• Extract to read
────────────────────
Financial Management Questions and Answers Part-10

1. To minimize transaction exposure, firms may pursue which of the following activities:
a) forward exchange market hedging
b) money market hedging
c) currency futures market hedging
d) all of the above are correct.

Answer: d

2. The ultimate measure of performance is:
a) the amount of the firm's earnings
b) how the earnings are valued by the investor
c) the firm's profit margin
d) return on the firm's total assets

Answer: b

3. Financial markets:
a) exist as a vast global network of individuals and financial institutions
b) include a broad group representing lenders, borrowers, owners, institutional investors, corporations, government units and others
c) circulate information quickly that affects prices of securities
d) all of the above

Answer: d

4. The income statement measures:
a) what the firm owns and how those assets are financed
b) the profitability of the firm at a given point in tim
c) the profitability of the firm over a period of time
d) how changes in the balance sheet are financed over time

Answer: c

5. All of the following are examples of tax deductible expenses, except:
a) dividends on common shares
b) interest payments
c) amortization charges
d) sales and administrative expenses

Answer: a

6. Which of the following is not the responsibility of financial management?
────────────────────
• Problems to work on
a – In the financial management quiz, which option is marked as the ultimate measure of performance?
b – Write out the financial management quiz word for word, from "Financial Management Questions" up to and including "above are correct.".
The material after the financial management quiz plays no part in any task.

• Data rows
────────────────────
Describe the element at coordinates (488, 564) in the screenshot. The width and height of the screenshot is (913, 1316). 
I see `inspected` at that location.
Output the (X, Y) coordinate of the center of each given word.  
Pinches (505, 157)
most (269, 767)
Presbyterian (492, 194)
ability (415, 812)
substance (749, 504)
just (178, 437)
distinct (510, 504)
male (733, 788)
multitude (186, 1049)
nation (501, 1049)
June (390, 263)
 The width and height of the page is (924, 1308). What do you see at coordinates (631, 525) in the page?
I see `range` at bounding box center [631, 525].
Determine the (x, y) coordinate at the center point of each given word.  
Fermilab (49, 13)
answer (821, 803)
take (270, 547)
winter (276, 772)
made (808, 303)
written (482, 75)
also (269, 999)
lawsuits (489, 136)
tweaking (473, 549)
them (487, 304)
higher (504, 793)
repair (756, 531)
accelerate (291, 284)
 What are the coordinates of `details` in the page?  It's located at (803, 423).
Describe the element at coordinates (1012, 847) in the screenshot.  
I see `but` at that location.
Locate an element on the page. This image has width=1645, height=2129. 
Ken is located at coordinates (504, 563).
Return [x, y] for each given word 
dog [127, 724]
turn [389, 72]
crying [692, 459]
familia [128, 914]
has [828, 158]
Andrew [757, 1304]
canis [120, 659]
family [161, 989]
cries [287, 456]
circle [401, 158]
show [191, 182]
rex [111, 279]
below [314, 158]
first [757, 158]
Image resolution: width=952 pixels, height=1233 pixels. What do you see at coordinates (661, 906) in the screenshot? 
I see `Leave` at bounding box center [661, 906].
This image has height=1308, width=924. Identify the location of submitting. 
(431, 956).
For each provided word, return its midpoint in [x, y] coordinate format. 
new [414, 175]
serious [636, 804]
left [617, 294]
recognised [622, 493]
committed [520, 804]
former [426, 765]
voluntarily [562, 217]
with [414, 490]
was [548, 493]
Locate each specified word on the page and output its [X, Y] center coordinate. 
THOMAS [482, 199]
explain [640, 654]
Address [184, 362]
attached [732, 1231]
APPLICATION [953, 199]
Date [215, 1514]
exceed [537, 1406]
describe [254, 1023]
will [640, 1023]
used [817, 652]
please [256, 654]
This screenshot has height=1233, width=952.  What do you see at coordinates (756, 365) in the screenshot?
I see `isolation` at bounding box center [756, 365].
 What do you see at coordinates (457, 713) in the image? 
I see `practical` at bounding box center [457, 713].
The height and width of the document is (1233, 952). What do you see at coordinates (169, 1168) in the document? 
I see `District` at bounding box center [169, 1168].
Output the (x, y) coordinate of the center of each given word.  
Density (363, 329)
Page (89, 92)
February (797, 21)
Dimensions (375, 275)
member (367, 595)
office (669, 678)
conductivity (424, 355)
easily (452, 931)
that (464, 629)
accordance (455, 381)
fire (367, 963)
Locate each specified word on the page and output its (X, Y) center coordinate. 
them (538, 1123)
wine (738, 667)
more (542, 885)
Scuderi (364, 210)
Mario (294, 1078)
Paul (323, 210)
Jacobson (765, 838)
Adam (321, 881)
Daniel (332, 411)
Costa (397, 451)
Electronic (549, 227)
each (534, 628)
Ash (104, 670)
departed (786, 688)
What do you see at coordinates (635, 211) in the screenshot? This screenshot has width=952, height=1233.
────────────────────
• Answers per task
a – How the earnings are valued by the investor.

b –
Financial Management Questions and Answers Part-10

1. To minimize transaction exposure, firms may pursue which of the following activities:
a) forward exchange market hedging
b) money market hedging
c) currency futures market hedging
d) all of the above are correct.